▶ _DOCUMENT_:
----

Quelles que soient les innovations ou les intentions que recèle ce projet, vous ne pouvez faire le bonheur du peuple sans son consentement.
Si cette révision vous paraît indispensable et ne peut attendre la fin des prochaines élections, alors permettez au peuple souverain de se prononcer par référendum. Ce serait là une marque d’élégance politique et un geste de respect envers un peuple qui, en 2016, vous a choisi pour rompre avec la « dictature du développement » de l’ancien Président.
Beaucoup de Béninois sont désormais convaincus que l’élection présidentielle de 2016 fut la dernière véritable élection démocratique de notre pays. Vous pouvez, comme en 2019, user de tous les pouvoirs et des moyens de l’État pour ignorer cet appel à la sagesse et à la responsabilité. Mais pour l’histoire, je vous invite à faire un usage mesuré de votre autorité et à différer ce projet de révision constitutionnelle que vous souhaitez manifestement voir adopté à la hâte.
Déjà, le dispositif policier et militaire déployé sur toute l’étendue du territoire témoigne d’une volonté de dissuasion, voire de répression. Vous savez pourtant, Monsieur le Président, qu’aucune violence d’État ne peut arrêter un peuple exaspéré, acculé et déterminé.

----

▶ _MATÉRIEL PRÉSENTÉ_:
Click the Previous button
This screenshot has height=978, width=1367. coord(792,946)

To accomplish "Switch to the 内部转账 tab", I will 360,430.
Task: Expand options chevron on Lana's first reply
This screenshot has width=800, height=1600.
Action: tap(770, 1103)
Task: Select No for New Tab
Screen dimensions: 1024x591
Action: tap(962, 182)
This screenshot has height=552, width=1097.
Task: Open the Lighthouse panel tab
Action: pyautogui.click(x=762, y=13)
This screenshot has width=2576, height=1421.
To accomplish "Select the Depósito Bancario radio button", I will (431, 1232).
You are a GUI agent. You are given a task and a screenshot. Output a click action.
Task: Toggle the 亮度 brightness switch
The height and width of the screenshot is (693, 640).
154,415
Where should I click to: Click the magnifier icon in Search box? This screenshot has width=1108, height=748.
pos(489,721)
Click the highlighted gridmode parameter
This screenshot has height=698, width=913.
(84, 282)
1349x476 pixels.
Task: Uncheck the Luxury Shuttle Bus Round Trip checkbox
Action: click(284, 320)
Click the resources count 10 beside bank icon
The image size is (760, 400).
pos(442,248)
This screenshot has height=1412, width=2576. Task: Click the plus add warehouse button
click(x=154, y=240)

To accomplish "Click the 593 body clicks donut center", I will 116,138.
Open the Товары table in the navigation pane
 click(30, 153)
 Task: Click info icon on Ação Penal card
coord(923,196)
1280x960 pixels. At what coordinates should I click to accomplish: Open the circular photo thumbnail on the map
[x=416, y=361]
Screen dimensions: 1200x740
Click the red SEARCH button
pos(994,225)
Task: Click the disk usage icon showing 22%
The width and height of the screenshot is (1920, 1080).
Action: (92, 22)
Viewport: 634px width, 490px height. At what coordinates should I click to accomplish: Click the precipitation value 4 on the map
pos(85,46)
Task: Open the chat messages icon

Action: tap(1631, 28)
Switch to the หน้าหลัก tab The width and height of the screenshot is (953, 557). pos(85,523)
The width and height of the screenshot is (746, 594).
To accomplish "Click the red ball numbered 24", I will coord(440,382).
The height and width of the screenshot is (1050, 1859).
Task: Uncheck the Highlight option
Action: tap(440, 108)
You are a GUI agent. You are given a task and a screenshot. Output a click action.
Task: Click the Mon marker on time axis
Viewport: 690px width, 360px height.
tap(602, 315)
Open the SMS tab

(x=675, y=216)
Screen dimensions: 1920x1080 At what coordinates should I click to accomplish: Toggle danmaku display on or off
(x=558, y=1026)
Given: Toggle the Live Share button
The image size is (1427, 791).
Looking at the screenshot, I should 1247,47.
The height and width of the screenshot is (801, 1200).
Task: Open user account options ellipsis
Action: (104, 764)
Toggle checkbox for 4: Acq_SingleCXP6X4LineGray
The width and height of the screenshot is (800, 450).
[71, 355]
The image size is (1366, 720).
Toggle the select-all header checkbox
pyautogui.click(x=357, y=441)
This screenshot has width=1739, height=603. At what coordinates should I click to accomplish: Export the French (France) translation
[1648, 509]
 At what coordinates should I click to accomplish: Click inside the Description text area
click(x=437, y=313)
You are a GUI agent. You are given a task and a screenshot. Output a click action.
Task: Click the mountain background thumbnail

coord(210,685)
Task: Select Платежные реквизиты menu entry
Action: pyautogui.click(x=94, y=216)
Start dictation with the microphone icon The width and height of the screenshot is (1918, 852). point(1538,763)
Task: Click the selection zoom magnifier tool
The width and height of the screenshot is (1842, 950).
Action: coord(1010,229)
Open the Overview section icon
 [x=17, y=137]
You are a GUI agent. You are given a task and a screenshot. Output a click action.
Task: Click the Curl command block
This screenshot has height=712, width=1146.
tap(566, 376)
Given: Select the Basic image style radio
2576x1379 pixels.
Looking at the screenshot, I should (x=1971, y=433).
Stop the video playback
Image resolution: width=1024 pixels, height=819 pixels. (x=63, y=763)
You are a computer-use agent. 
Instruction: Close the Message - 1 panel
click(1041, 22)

----

▶ _CONSIGNES_:
1. Recopiez mot pour mot les entrées, depuis leur début jusqu'à la ligne contenant "coord(923,196)", celle-ci incluse.
2. Rédigez la suite de la lettre sur la révision constitutionnelle au Bénin.
La lettre sur la révision constitutionnelle et les entrées n'ont aucun lien entre elles.

▶ _RÉPONSES PAR CONSIGNE_:
1.
Click the Previous button
This screenshot has height=978, width=1367. coord(792,946)

To accomplish "Switch to the 内部转账 tab", I will 360,430.
Task: Expand options chevron on Lana's first reply
This screenshot has width=800, height=1600.
Action: tap(770, 1103)
Task: Select No for New Tab
Screen dimensions: 1024x591
Action: tap(962, 182)
This screenshot has height=552, width=1097.
Task: Open the Lighthouse panel tab
Action: pyautogui.click(x=762, y=13)
This screenshot has width=2576, height=1421.
To accomplish "Select the Depósito Bancario radio button", I will (431, 1232).
You are a GUI agent. You are given a task and a screenshot. Output a click action.
Task: Toggle the 亮度 brightness switch
The height and width of the screenshot is (693, 640).
154,415
Where should I click to: Click the magnifier icon in Search box? This screenshot has width=1108, height=748.
pos(489,721)
Click the highlighted gridmode parameter
This screenshot has height=698, width=913.
(84, 282)
1349x476 pixels.
Task: Uncheck the Luxury Shuttle Bus Round Trip checkbox
Action: click(284, 320)
Click the resources count 10 beside bank icon
The image size is (760, 400).
pos(442,248)
This screenshot has height=1412, width=2576. Task: Click the plus add warehouse button
click(x=154, y=240)

To accomplish "Click the 593 body clicks donut center", I will 116,138.
Open the Товары table in the navigation pane
 click(30, 153)
 Task: Click info icon on Ação Penal card
coord(923,196)

2.
Dans l’intérêt supérieur du Bénin – que je sais que vous aimez – je vous exhorte à ne pas vous enfermer avec vos députés dans une logique d’imposition, mais à ouvrir le dialogue et à respecter la volonté populaire.
Guidé par la vision d’un Bénin économiquement prospère et socialement stable dans une Afrique bien intégrée et en plein essor, je prends à témoin le peuple béninois et la communauté internationale, et vous prie de recevoir, Monsieur le Président de la République, l’expression de ma très haute considération, ainsi que de ma détermination patriotique à vous accompagner dans toute décision qui servirait véritablement la paix, la démocratie et le développement de notre pays.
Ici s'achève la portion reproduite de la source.